Qui avait accouché de toi.

J’ai eu des contractions du cœur

Pendant que ta mère en avait au corps.

T’es mon premier enfant.

Wow! J’ai une famille depuis que t’es arrivé!

Je ne suis plus le même homme.

Bienvenue dans ma vie!

Je suis votre enfant, papa, maman.

Je n’ai pas besoin de tant d’affaires que ça.

C’est votre amour qui me fait exister

Et découvrir que je suis valable en ce monde.

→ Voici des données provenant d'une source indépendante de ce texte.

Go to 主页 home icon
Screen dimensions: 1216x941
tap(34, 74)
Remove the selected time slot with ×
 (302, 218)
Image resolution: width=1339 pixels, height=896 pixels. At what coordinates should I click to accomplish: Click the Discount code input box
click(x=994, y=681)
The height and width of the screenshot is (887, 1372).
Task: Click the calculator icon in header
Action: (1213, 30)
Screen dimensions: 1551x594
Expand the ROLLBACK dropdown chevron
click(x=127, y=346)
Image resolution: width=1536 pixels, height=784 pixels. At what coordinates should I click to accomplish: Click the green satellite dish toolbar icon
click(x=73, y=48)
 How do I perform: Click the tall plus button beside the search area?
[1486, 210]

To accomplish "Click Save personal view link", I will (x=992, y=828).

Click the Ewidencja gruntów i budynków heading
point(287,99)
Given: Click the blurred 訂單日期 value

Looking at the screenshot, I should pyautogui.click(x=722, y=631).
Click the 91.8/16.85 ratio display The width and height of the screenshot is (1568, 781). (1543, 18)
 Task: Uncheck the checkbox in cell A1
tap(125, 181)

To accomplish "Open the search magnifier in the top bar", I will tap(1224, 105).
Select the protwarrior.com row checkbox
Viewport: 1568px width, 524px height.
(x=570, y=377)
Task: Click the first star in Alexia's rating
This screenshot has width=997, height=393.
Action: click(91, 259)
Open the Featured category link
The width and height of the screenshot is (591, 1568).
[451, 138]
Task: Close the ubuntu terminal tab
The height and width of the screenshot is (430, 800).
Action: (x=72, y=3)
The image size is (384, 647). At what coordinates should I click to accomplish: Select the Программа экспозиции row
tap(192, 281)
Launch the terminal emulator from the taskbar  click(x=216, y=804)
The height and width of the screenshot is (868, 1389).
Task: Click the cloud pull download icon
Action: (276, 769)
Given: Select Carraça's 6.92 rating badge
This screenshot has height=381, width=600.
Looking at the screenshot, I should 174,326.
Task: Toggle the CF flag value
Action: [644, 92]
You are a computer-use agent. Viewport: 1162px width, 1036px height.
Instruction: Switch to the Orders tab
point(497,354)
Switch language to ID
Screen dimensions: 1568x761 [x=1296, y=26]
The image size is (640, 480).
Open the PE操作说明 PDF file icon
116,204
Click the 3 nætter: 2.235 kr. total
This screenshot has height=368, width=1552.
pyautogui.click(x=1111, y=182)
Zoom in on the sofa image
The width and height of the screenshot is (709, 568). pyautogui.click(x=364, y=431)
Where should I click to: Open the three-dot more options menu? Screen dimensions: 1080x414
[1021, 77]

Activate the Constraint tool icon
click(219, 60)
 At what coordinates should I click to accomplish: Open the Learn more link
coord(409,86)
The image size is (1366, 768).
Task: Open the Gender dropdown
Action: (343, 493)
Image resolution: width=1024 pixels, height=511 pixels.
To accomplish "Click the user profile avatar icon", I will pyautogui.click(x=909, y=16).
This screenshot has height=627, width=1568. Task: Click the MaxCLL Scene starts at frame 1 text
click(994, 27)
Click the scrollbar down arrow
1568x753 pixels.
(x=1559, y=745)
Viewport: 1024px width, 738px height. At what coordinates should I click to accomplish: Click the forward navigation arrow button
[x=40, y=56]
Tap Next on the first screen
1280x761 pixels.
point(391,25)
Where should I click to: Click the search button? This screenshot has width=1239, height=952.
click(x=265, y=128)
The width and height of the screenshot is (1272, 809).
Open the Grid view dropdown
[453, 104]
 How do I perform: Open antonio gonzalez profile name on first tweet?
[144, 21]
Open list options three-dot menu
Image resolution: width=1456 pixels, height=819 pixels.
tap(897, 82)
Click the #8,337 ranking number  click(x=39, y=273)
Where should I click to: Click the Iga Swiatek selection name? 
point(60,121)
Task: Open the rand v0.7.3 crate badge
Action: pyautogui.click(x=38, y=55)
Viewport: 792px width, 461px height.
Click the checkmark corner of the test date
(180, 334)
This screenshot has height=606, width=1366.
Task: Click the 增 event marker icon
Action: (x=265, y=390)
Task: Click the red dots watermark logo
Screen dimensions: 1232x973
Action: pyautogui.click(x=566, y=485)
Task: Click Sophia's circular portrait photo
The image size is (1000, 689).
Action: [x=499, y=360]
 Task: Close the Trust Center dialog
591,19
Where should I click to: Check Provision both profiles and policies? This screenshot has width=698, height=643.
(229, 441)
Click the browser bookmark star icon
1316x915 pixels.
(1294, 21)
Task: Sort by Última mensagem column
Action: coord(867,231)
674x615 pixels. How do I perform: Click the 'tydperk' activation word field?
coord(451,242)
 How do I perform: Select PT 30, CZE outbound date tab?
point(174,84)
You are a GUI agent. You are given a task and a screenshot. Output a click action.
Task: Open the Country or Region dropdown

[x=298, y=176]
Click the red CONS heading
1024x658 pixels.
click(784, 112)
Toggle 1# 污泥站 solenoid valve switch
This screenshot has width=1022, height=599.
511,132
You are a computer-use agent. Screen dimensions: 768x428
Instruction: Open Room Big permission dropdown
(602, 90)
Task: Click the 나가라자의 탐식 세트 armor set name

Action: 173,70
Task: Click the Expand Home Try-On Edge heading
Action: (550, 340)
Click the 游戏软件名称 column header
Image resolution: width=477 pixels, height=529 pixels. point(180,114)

J’ai juste besoin de me sentir beau dans vos yeux,

Que vous ne fassiez pas à ma place

Quand j’ai besoin d’apprendre à être.

Je n’ai pas besoin que vous soyez parfaits.

Juste que vous soyez d’accord

Pour que je sois différent de vous deux.

 

Ne m’inventez pas,

Ne me surprotégez pas,

Ne m’idéalisez pas!

J’ai tout en mon être pour être magnifique.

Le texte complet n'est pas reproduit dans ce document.